Par Propos recueillis par Michel Cabirol  |   |  512  mots
Pour l'ancien ministre de la Défense, Hervé Morin, "la construction de la LPM n'est pas tenable"
Ce mardi vers 17 heures, l'Assemblée nationale va se prononcer sur le projet de loi relatif à la programmation militaire pour les années 2014-2019. L'ancien ministre de la Défense explique à "La Tribune" pourquoi il votera contre ce texte.

Que pensez-vous de la loi de programmation militaire ?
La loi de programmation militaire (LPM) souffre de la politique, qui est actuellement menée par François Hollande. Cette maladie s'appelle l'indécision. On ne peut pas toujours se raconter des histoires. L'équation qui est présentée par ce gouvernement est mensongère pour les armées : pas de croissance en perspective, envolée des coûts des opérations extérieures, recettes exceptionnelles improbables… C'est pour cela que je voterai contre la LPM. Pas contre parce que les socialistes n'alignent pas les milliards mais parce que le ministère de la Défense doit tenir compte d'un nouveau paradigme financier.

C'est-à-dire ?
Nous sommes dans le camouflage. Il manque 40 milliards d'euros dans le budget équipement par rapport à ce qui a été prévu en 2008. Soit grosso modo trois à quatre années budgétaires selon qu'on enlève ou non les crédits pour l'entretien programmé des équipements. Ce gouvernement raconte donc des bobards aux armées. Car si la France souhaite maintenir les choses en l'état, il faut augmenter les crédits. Mais ce n'est pas possible.

La construction de la LPM n'est donc pas tenable. Ce que je reproche à François Hollande, ce n'est pas de prévoir une hausse des crédits pour les équipements militaires, c'est son manque de choix. On est dans une sorte de déni.

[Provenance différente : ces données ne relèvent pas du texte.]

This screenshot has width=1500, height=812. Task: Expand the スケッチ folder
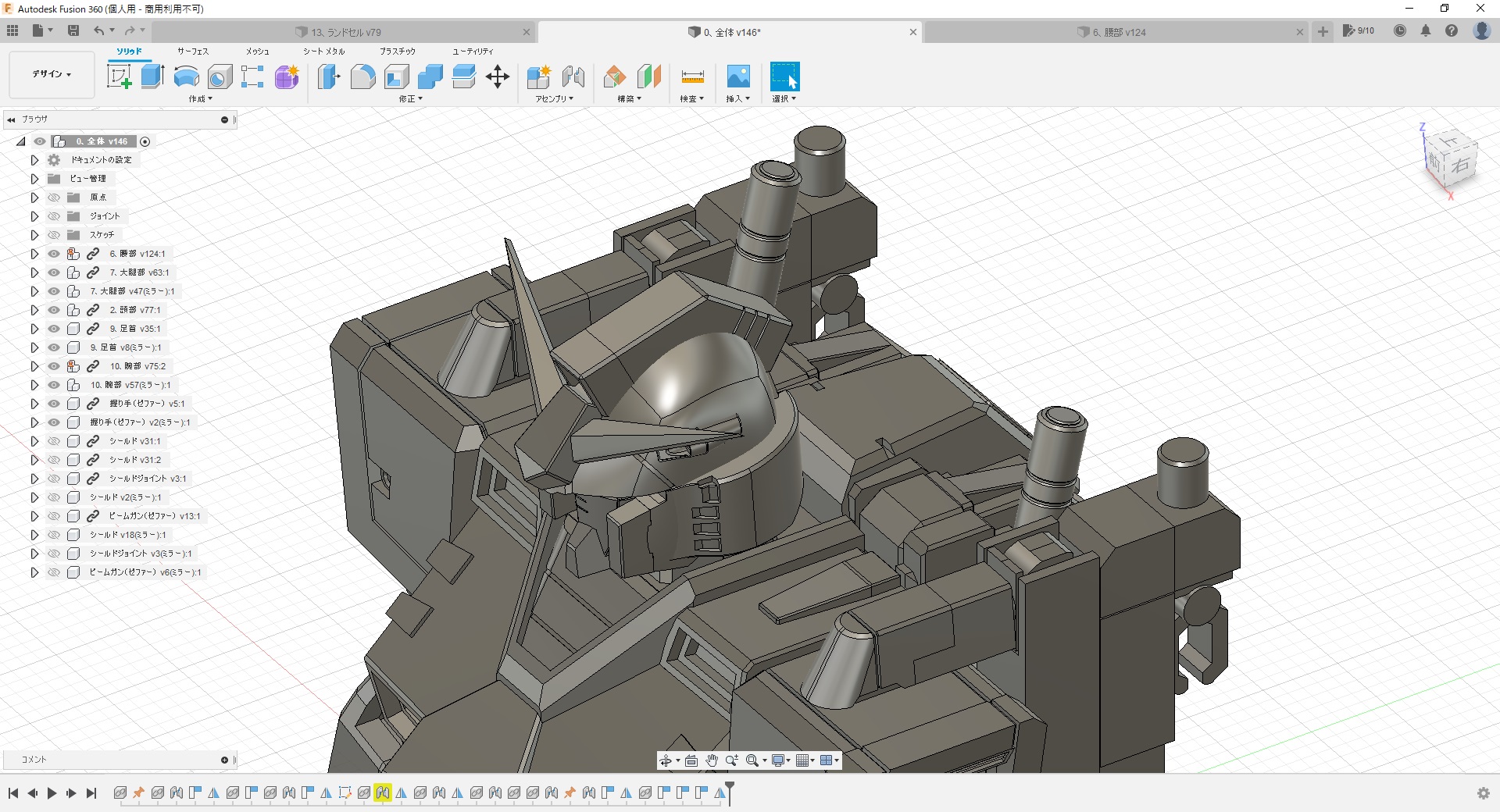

Alors que préconisez-vous ?
Dès lors qu'il manque 40 milliards d'euros, il y a nécessité de reconfigurer en profondeur les forces armées françaises. Car la France n'est plus une grande puissance militaire globale. Mais l'armée française reste encore crédible. Il aurait fallu préparer les personnels à des mouvements inéluctables. Ils ne le sont pas. Le ministère de la Défense procède par à-coups. Il y a une véritable politique de camouflage des restructurations alors qu'il aurait fallu un vaste plan de façon à penser et anticiper cette vaste réorganisation. Aujourd'hui les états-majors n'arrivent plus à savoir où on veut les faire aller.

Faut-il encore réduire le format des missions ?
Sans aucun doute. Il faut repenser le dispositif avec un corps expéditionnaire en complète autonomie stratégique de 4.000 à 5.000 hommes pour une opération de type Mali. Puis, nous pouvons ajouter des briques capacitaires dans le cadre d'une coalition comme le font les autres pays européens. Et non pas saupoudrer les moyens et nous bercer d'illusions.

Et le nucléaire ?
Bien entendu que le nucléaire est un vrai sujet. Maintenir deux composantes nucléaires aujourd'hui ne se justifie plus. Le nucléaire absorbe déjà un tiers de l'effort des crédits d'équipements. La modernisation de la Force océanique stratégique va engloutir des milliards d 'euros à partir de 2016 pour la construction de sous-marins nucléaires de nouvelle génération. Cette question-là devrait être posée. Mais le nucléaire, cela fait chef. Et comme François Hollande veut endosser les habits d'un chef, ce gouvernement ne touche pas au nucléaire.